07-21-2009 06:56 PM
07-22-2009 04:43 AM - edited 07-22-2009 04:44 AM
If you have fixed acquisition time I would like to recommend to allocate one big buffer instead of lot of small (in your case 80 x (4* 36000 * 😎 pixels), then drop small images into big one with Image to Image function. Should be fast enough on the modern PC.
Andrey.
07-22-2009 12:46 PM
Thank you Andrey, I'd like to try that. Do you mean for instance, I should acquire the images in a ring using small buffers and shuffle them off one at a time to the large image buffer? And that this is faster than converting each image to a subarray? (I did not mention these are 14-bit images.) It looks like ImagetoImage is not included with NI-IMAQ so I need IMAQ Vision.
-Charles Lasnier
07-22-2009 04:35 PM
One thing I can offer is you probably can reuse the allocated buffers. I mean, it'll take a long time the first time, but then you'll be able to pass them back into a sequence over and over again. That'll cut down on successive time use.

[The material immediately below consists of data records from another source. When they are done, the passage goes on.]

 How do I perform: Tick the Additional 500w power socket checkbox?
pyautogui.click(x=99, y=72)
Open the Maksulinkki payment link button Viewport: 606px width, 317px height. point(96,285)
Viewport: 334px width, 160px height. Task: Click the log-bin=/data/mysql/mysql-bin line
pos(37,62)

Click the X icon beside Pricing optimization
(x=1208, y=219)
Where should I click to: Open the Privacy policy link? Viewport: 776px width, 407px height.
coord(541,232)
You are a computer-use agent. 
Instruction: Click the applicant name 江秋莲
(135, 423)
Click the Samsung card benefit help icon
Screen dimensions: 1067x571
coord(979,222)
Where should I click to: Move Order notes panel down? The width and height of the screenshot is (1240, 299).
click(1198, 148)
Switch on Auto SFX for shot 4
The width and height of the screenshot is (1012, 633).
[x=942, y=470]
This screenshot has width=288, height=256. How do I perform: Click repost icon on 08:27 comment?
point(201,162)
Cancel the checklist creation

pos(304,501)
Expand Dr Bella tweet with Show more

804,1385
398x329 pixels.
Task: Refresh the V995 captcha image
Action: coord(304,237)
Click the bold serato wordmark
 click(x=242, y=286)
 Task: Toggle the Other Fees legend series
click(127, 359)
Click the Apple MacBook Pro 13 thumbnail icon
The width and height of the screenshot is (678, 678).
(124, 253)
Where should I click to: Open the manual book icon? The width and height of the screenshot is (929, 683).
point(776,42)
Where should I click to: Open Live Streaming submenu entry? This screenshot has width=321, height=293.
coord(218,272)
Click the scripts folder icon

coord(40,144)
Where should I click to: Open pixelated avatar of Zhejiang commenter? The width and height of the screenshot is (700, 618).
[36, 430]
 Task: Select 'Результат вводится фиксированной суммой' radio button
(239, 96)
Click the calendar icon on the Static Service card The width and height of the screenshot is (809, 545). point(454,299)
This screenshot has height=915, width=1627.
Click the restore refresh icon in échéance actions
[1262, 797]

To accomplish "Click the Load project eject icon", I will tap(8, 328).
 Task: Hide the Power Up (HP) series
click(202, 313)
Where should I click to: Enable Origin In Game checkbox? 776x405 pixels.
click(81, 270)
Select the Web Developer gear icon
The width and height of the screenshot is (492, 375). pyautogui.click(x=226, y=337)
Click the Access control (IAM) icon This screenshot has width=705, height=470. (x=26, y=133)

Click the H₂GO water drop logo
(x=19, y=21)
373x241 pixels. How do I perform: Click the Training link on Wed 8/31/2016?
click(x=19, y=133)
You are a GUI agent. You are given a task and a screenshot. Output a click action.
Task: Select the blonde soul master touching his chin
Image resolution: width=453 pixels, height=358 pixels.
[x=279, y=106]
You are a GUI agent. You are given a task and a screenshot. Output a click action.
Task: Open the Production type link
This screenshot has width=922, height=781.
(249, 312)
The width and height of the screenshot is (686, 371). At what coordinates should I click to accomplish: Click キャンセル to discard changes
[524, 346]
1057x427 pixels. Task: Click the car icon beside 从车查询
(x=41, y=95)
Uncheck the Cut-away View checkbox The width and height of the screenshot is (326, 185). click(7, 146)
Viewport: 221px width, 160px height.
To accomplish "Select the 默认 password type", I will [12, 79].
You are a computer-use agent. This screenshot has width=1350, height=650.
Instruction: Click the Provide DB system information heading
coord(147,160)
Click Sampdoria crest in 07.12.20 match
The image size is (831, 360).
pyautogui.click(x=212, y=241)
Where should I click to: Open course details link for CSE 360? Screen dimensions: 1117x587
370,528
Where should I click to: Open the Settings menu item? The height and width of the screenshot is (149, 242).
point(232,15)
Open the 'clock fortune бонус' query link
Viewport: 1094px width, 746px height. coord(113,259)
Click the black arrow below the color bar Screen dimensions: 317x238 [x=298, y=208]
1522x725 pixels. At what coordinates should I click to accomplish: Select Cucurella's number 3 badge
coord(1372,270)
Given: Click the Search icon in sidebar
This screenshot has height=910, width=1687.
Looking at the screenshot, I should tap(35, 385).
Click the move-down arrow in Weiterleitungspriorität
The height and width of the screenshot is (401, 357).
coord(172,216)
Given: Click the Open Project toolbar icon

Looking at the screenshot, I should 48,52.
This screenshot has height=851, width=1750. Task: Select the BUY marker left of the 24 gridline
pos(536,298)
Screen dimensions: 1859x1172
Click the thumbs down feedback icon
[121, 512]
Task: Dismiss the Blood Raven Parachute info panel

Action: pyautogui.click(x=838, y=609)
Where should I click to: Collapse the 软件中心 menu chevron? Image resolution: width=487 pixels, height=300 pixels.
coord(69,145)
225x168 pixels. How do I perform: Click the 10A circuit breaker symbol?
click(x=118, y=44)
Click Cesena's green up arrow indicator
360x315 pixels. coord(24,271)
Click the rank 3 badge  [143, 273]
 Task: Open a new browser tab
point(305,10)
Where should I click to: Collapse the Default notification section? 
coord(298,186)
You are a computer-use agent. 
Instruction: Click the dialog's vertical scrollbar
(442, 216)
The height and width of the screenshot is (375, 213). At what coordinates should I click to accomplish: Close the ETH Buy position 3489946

I don't think VHA is appropriate for this application.
09-21-2009 03:59 PM
I have found a work-around for this issue. I used the NI Camera File Generator to make a new camera file and chose line scan instead of area scan. I picked a vertical size of 5000 lines, which in my case would be 1000 times the actual number of lines in a camera frame. The frame grabber now ignores the frame valid signal and puts lines into the image buffer until it is full, then starts on the next buffer. No lines are dropped. After acquisition is complete, I extract the data into a large m x n array where n is the horizontal size of the image and m is 5000*number of buffers. I trim off the partial frames at the top and bottom, then reform the array into j x k x n where j is the number of complete frames, and k is the vertical size of one frame. This approach reduces the number of image buffers required by 1000, which makes the create and configure much faster.
This works easily for my camera because the top line of every frame is a header containing camera settings, so I can tell where a frame begins, to know how many lines to trim off to eliminate the partial frames at the start and end.